Karena kami berempat dan tinggal di rumah terpisah, sementara saya dan Jono make motor pinjeman, maka kami antar mbak Indri dan balikin motor dulu. Udah gitu kami bertiga liat-liatan dan berakhir ngakak. Gimana caranya 2 lelaki ini nganterin saya ke rumah pak modin sementara motornya cuma tinggal 1 (motor si Bayu). Sementara kalau jalan kaki kami males (juga takut karena mesti lewat kuburan). Entah ide siapa akhirnya terpaksa kami nekat boncengan bertiga naik motor Tiger yang joknya nungging itu sambil deg-degan dan berharap nggak ada warga desa yang lihat kelakuan kami. Kan nggak lucu kalau kami kepergok. Nanti dikira habis melakukan sesuatu yang tidak senonoh.
Untungnya jalanan desa udah sepi, gelap, dan 2 laki-laki ini selalu menganggap saya laki-laki juga. hahahaha

Sampai depan rumah pak modin, saya turun dan mengendap-endap masuk lewat pintu samping. Sampai di kamar, saya dengar pak modin keluar rumah menghampiri Bayu & Jono yang belum sempat kabur. 
Waduh, konangan ki. Batin saya.
Pak modin: "Cari siapa mas?"
Jono: "Dita ada, pak?" 
Pak modin: "masuk dulu, mas". Pak modin kemudian manggil saya, "Dita... ini dicari temannya".
Kemudian saya keluar ketemu duo Bayu & Jono dengan muka lempeng menahan tawa.
Terpaksalah mereka berdua namu sebentar di rumah pak modin sebagai alibi, pura-pura nggak terjadi apa-apa sebelumnya. hahahaha


Pengalaman II

Suatu hari saya harus pulang ke Semarang. Mesti ngisi KRS kalo nggak salah. Maklum, jaman dulu ngisi KRS masih manual yes. Harus datang ke kampus.
Saya berdua Bayu boncengan naik motor dari desa ke Semarang. Jaraknya sekitar 40 km. Saya lupa waktu itu berangkat pagi buta atau malam hari. Pokoknya langit gelap. Sampai di jalan lingkar, hujan turun deres tambah angin kenceng. Duh, horor banget. Jalanan licin, jarak pandang terbatas. Motor Bayu sampai geser-geser sendiri kena angin. Padahal motor Tiger kan gede, Bayunya juga gede. Tapi anginnya lebih gede.
Belum sampai setengah perjalanan, kami harus berbelok lewat jalan alternatif. Mblusuk-mblusuk karena jalan rayanya banjir. Motor ngak bisa lewat. Haduh...
Beberapa kali kami harus tanya orang desa yang kami lalui, lewat jalan mana supaya kami bisa balik ke jalan raya lagi. Kan serem juga kalau kami keblasuk sampai jauh.
Saya cuma bisa berdoa aja. Wes pasrah, semoga nggak nyasar dan selamat sampai tujuan.
Alhamdulillah kami akhirnya sampai Semarang dengan selamat setelah melewati perjalanan panjang nan mencekam.

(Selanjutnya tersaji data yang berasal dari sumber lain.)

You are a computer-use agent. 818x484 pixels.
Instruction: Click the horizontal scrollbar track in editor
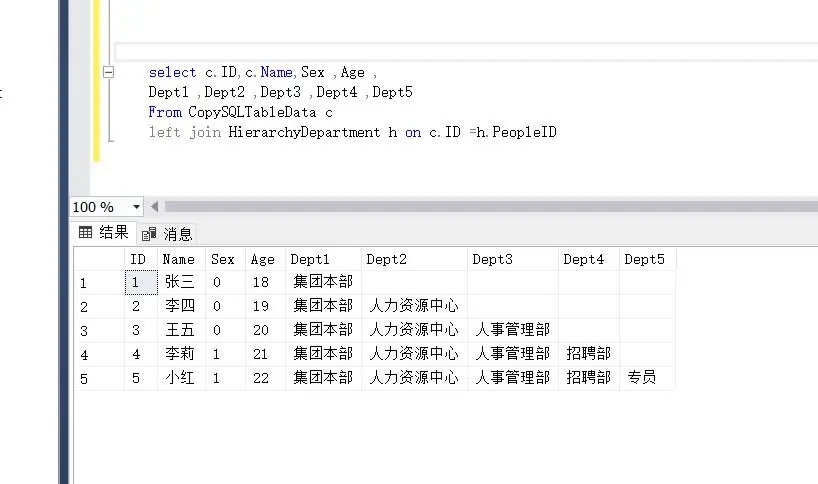point(490,207)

Baca juga: Jangan Ragu Mendatangi Majelis Ilmu Saat Traveling


Pengalaman III

Kami berempat motoran ke desa paling ujung, nengokin pacarnya si Bayu. Masih satu kecamatan dengan desa kami, tapi jauh banget, mesti lewat sawah, ladang, dan menyeberangi sungai. Belum ada jembatan.
Nama sungainya Bodri atau lebih sering disebut Kali Bodri. Kabarnya sudah banyak orang yang tenggelam di sungai ini. Karena memang sungainya gede banget dan arusnya deras karena langsung bermuara ke Laut Jawa. Sebelum menyeberang, mas-mas tukang getek udah pesen. Nanti baliknya jangan kesorean ya, soalnya takut air pasang dan arusnya gede, geteknya nggak bisa beroperasi. Kalau getek nggak beroperasi, kami harus lewat jalan biasa yang tentu saja juauh buanget. Males kan.
Baru pertama kali itu saya nyeberang kali pakai getek bersama motor. Deg-degan banget, takut geteknya njungkel sementara saya kan nggak bisa berenang.
Alhamdulillah kami selamat sampai tujuan dan kembali lagi ke desa. Oh, sebelum balik ke desa, kami sempat mampir dulu ke pantai. hahaha


Pengalaman IV

Ini adalah pengalaman yang paling epic dan meninggalkan bekas sampai sekarang.
Ceritanya kami mau nengokin Rizka, teman sejurusan saya yang meminjamkan motornya ke saya buat operasional di desa. Maklum, saya dulu nggak punya motor dan dari 13 orang tim KKN desa saya yang bawa motor cuma 2 atau 3 orang gitu. Nah, di desanya Rizka yang bawa motor banyak. Makanya motornya dipinjamkan ke saya biar lebih manfaat.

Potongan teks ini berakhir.